Uma investigadora da Universidade de Oxford, no Reino Unido, acredita que a melhor forma de ultrapassar fobias é confrontar-se com os seus medos. Em algumas experiências controladas, Andrea Reinecke manteve pessoas com claustrofobia em armários para as ajudar a lidar com ataques de pânico e problemas de ansiedade.

O método dura uma única sessão e é conhecido como terapia comportamental cognitiva. A investigadora acredita que, ao prender um claustrofóbico num armário durante 15 minutos, ele libertar-se-á imediatamente da fobia.

Ainda de acordo com o seu estudo, publicado no jornal Biological Psychiatry, um terço dos pacientes foram curados após um dia de tratamento. Durante esta sessão, Reinecke ajudou os pacientes a identificar os pensamentos negativos e encorajou-os a trabalhar numa forma de olhar para o futuro de forma mais positiva.

Agora, Reinecke diz que este método poderá ajudar pessoas com outras fobias, como aracnofobia, a ultrapassarem os seus medos.
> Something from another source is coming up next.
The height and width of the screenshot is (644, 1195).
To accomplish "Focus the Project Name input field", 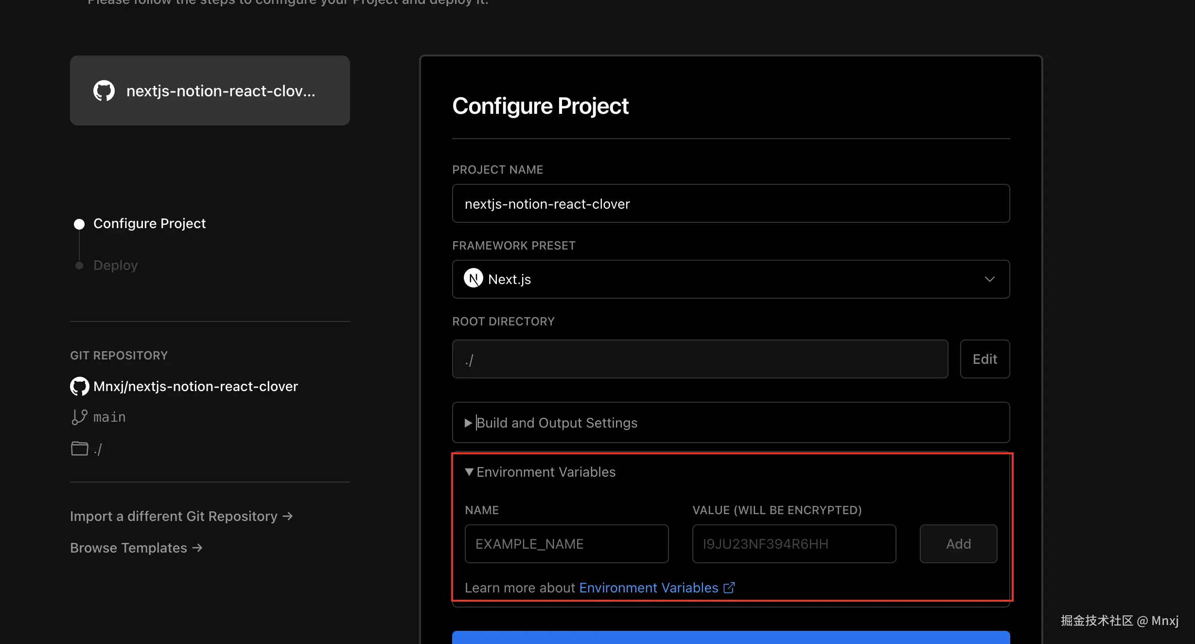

Por outro lado, esta técnica poderá ser usada em vez de drogas para pacientes que sofram de problemas mentais.

Segundo a imprensa britânica, Reineck vai receber €290.000 para investigar como este método poderá levar pessoas a ultrapassarem outras fobias. Um exemplo: alguém com aracnofobia poderá passar meia hora a olhar para aranhas.

E o caro leitor, tem alguma fobia? Acha que este novo método pode ajudá-lo a ultrapassá-la?